Tag Archives: 9th Circuit Court of Appeals

San Diego Cop Who Committed Perjury Exposed by His Own Body Cam Video

San Diego Police Officer Perjury Body Camera Homeless Citation

San Diego Police Officer Colin Governski’s own body cam video exposed that he had committed perjury while testifying against a homeless man.

In August of 2015, Officer Colin Governski of the San Diego Police Department was in the process of harassing some homeless people who were camping near a beach. Shortly after, Governski saw another homeless man, Tony Diaz, come out of a nearby bathroom.

He then began accusing Diaz of living out of his truck and after initially indicating that he was warning him about doing so, he quickly decided instead to give him a citation. That citation was based on a San Diego law that prohibits people from living within a vehicle that is parked on public property.

In court, Officer Governski testified that he had caught Diaz sleeping inside the back of his truck. However, Diaz maintained that he was just using the bathroom prior to going fishing at the beach. He also stated that a friend allows him to park on their privately owned property overnight. In spite of his insistence that he had not been sleeping in his truck at the time, based on Governski’s testimony, Diaz was found guilty of “vehicle habitation” and fined $280.

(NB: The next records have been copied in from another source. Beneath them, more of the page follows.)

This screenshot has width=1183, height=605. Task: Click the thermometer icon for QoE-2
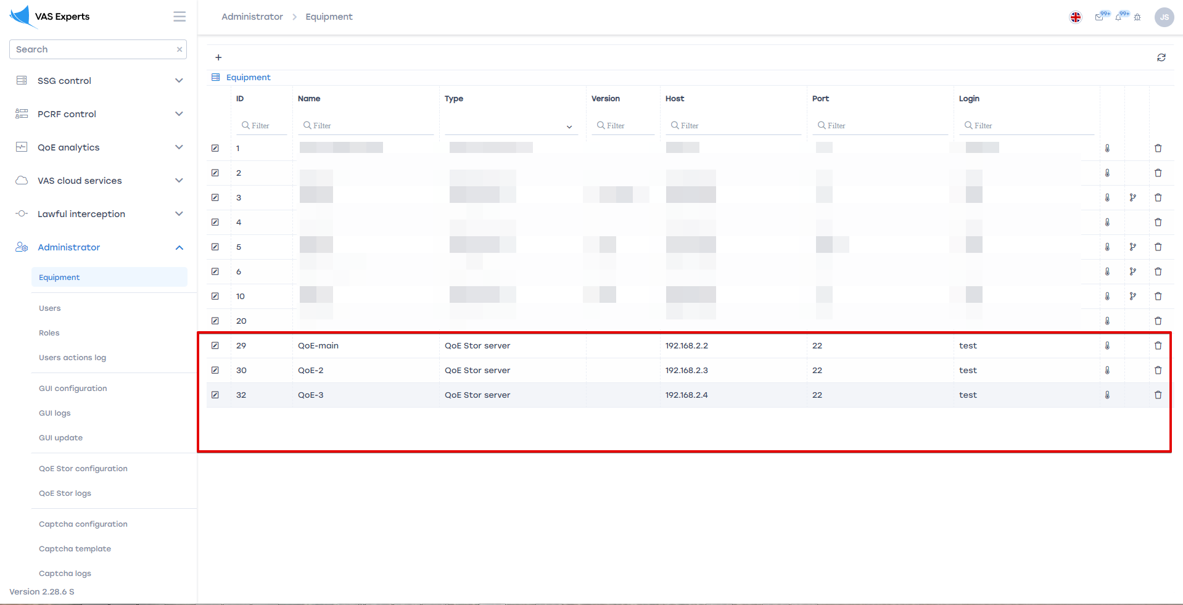pos(1107,370)
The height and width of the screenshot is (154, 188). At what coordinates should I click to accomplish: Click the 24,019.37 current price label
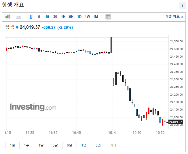pos(176,122)
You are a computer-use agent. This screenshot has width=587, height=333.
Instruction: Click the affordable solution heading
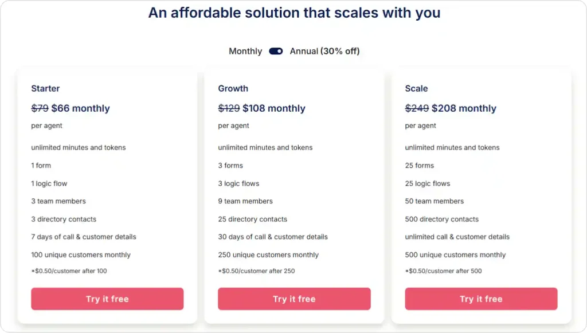pyautogui.click(x=294, y=13)
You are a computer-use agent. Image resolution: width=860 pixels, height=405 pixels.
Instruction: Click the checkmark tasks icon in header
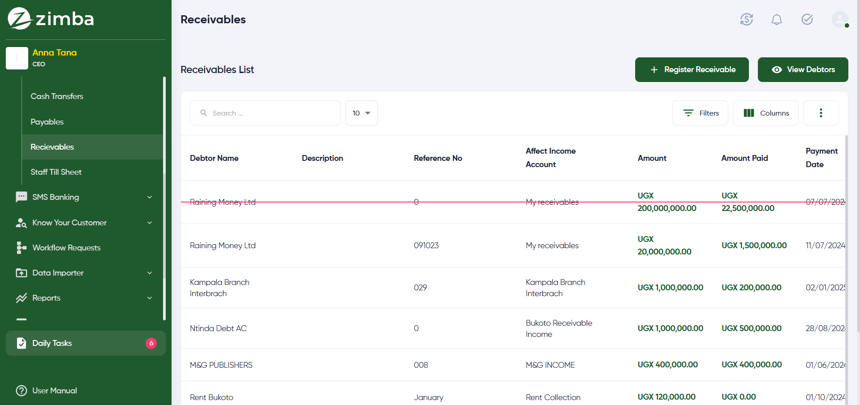click(807, 19)
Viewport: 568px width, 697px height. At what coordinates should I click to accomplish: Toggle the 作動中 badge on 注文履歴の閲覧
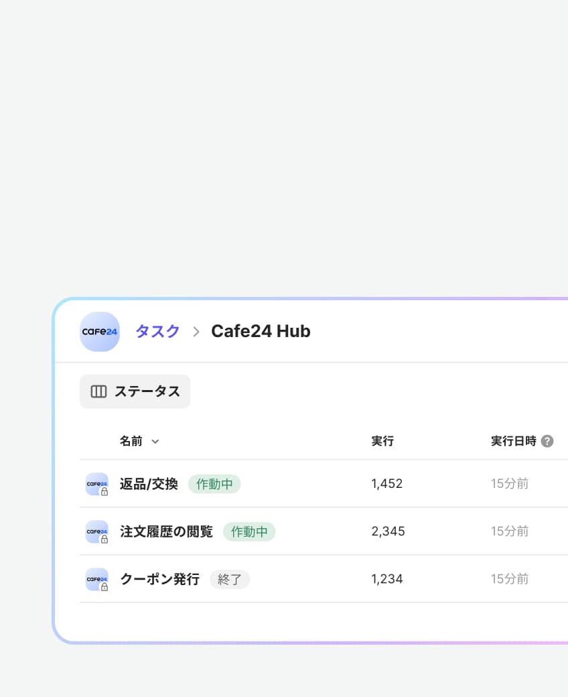(249, 531)

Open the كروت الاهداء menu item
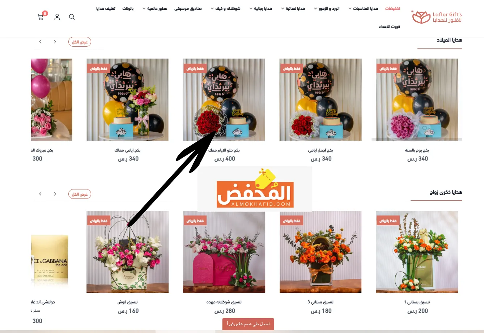[390, 26]
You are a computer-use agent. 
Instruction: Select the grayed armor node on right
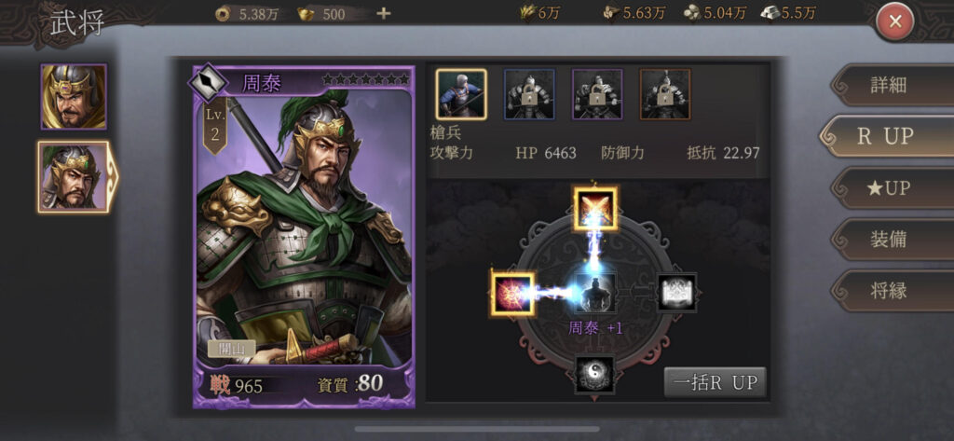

Later, the lawyer representing Diaz filed an appeal of that conviction in order to challenge the constitutionality of the ordinance against living in a car. A similar law in Los Angeles had already been struck down as unconstitutional by the 9th Circuit Court of Appeals in 2014.

During the appeal process, it was discovered that Officer Governski had been wearing a body camera that day. (See video embedded below.) The unnecessary arrogance and mean spirited nature of the harassment shown on that video is appalling by itself. More importantly though, the body cam footage clearly showed Diaz was walking out of the bathroom and not sleeping in the back of his truck when Ofc. Governski first encountered him.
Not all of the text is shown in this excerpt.